Permitted Uses and Disclosures

You may use or disclose PHI only as permitted by your BAA, as necessary to perform contracted services, or as required by law. Always apply the minimum necessary standard and restrict access to workforce members with a legitimate need.

  • Permitted: treatment, payment, and health care operations performed on behalf of the covered entity; internal management and administration if disclosed only as required by law or with reasonable assurances of confidentiality; and de-identified or properly aggregated data.
  • Prohibited without authorization: marketing communications, most sales of PHI, and uses outside your BAA’s scope. If in doubt, seek written direction from the covered entity before proceeding.
  • Individual rights: support requests for access, amendment, and accounting by timely supplying information to the covered entity.

Contractual Requirements

The Business Associate Agreement operationalizes HIPAA between you and the covered entity. Ensure the contract is specific, testable, and aligned with your actual controls and processes.

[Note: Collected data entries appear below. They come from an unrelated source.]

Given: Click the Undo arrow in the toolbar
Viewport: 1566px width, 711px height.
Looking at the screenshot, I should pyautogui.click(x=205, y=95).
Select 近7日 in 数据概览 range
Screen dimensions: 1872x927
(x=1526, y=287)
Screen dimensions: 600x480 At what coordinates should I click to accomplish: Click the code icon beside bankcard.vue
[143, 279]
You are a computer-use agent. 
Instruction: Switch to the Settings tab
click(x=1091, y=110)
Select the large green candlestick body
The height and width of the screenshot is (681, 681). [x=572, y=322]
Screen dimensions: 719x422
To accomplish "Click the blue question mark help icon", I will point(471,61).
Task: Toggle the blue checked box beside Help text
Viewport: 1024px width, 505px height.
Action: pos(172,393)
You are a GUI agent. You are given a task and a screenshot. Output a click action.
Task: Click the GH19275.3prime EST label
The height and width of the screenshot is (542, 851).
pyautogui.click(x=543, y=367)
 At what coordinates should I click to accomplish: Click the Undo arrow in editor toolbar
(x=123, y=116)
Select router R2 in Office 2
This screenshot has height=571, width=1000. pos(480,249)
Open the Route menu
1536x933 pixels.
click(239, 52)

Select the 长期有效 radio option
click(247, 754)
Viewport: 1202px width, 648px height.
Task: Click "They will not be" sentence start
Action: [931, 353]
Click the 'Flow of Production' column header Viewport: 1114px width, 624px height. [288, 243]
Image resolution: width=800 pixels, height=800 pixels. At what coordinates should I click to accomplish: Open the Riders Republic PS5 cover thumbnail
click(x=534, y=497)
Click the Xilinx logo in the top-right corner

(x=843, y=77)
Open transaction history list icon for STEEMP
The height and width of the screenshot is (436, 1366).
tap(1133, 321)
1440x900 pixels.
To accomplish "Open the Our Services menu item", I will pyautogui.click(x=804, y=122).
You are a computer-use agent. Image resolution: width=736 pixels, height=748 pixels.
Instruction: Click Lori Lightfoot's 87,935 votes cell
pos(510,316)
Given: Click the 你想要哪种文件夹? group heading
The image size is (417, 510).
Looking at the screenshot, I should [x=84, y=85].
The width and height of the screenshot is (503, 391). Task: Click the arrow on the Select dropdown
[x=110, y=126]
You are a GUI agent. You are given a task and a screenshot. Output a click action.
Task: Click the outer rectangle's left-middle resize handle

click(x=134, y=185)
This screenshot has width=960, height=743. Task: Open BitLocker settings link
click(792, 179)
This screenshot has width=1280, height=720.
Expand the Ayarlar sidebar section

  • Required terms: permitted uses/disclosures; safeguard obligations; breach and incident reporting; subcontractor flow-down; access, amendment, and accounting support; availability to regulators; return/destruction of PHI; and termination for cause.
  • Recommended terms: notification timelines, encryption expectations, audit and assessment rights, evidence delivery formats, cyber insurance, cost allocation for breach response, change control, data residency, and secure transition/exit procedures.
  • Governance: define points of contact, escalation paths, and cadence for security reviews and joint tabletop exercises.

Record Keeping

Maintain written policies, procedures, and evidence showing your HIPAA program is implemented and effective. Retain required documentation for at least six years from creation or last effective date, whichever is later.

  • Risk analyses, risk treatment plans, vulnerability scans, penetration tests, and remediation tracking.
  • Security incident and breach investigation files, with timelines and Breach Notification Rule decisions.
  • Training materials, completion logs, acknowledgments, and sanctions applied.
  • Access reviews, audit logs, system configurations, backups, and recovery test results.
  • All Business Associate Agreements and subcontractor agreements, plus due diligence records.
  • Requests and responses supporting access, amendment, and accounting of disclosures.

Package records so you can quickly respond to a Compliance Audit or inquiries from covered entities. Keep a clear evidence map linking each HIPAA requirement to artifacts that prove it.

FAQs

What are the main HIPAA obligations for business associates?

You must implement Administrative, Physical, and Technical Safeguards; limit PHI uses and disclosures to what your Business Associate Agreement permits; report incidents under the Breach Notification Rule; ensure subcontractors meet the same obligations; support access, amendment, and accounting requests; mitigate harm; and retain documentation for audit readiness.

How soon must a business associate report a breach?

Notify the covered entity without unreasonable delay and no later than 60 calendar days after discovery. If your Business Associate Agreement specifies a shorter deadline, you must meet that stricter timeframe and provide the required incident details and evidence.

What safeguards must business associates implement?

Implement layered controls: Administrative Safeguards (risk analysis, training, incident response, contingency plans), Physical Safeguards (facility access, workstation and device protections, secure disposal), and Technical Safeguards (unique IDs, MFA, least privilege, encryption, logging, integrity and transmission security). Tailor each to your risk profile and document how they operate in practice.